De mi Dodo recuerdo poco, que yayo me parecía vulgar a mis tres años y me las ingenié para darle mi toque personal. Si cierro los ojos oigo su butaca en una sinfonía de horror y se me clava su iris azul en las pupilas; lo demás, es mejor olvidarlo. De mi abuelita Ana solo puedo balbucear nostalgia contenida y mucho pesar, la distancia a veces es una muerte reducida, una ausencia torpe y boba que nadie puede salvar.

Sin embargo en estos días, por mucho que yo les esquive, se abren un paso raso y cruel ante mis retinas. No es que yo no les quiera ni ver, no me repugnan, ni me asustan... Es, sencillamente, que me hacen llorar por dentro, se me desgaja el alma como una mandarina de temporada en manos hábiles. TAN pequeñitos, TAN encorvados, TAN frágiles y TAN vulnerables. Tan, tan, tan, tan... que casi veo la sombra de la guadaña haciéndose pasar por cuarto menguante en una madrugada de verano. Y es que yo con los años me he hecho temeraria de la muerte, y no de la propia sino de la ajena. Me da no sé qué.

Será un pequeño deje de culpabilidad; yo aquí, intentando construir mi vida a duras penas, lozana y poco agraciada pero con mucho que arrebatarle a la vida, antes de que ella me lo arrebate a mí... y ellos que se acaban, poco a poquito, a sorbitos tímidos.
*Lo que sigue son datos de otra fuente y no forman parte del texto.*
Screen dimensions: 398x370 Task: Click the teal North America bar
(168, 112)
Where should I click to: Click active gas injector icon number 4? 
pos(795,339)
Y qué hacer, si aquel hombrecito de mirada tierna a pasos desgañitados trata de alcanzar una acera que se le antoja el Kilimanjaro. Que se agarra con fervor a una barandilla roída por los excrementos de las palomas con cara de horror y triunfo por el crudo pavor a la muerte. Y yo le contemplo, le añoro sin conocerle y no hay cosa que más desee en ese momento que arrancarme diez años de vida para insuflárselos a él, para no verle sufrir, para no verle temer.

El asiento cedido a una fatigada cabellera de estrellas, enfundada en un traje azul de domingo y comprender que no es el traje el que le adorna sino que es ella la que lo adorna a él. Y verla cansada pero feliz, con el carmín de chinchilla arropando la puerta de la sabiduría.

Y al fin y al cabo pensar, que es mejor apreciar la vejez que no poder contemplarla nunca.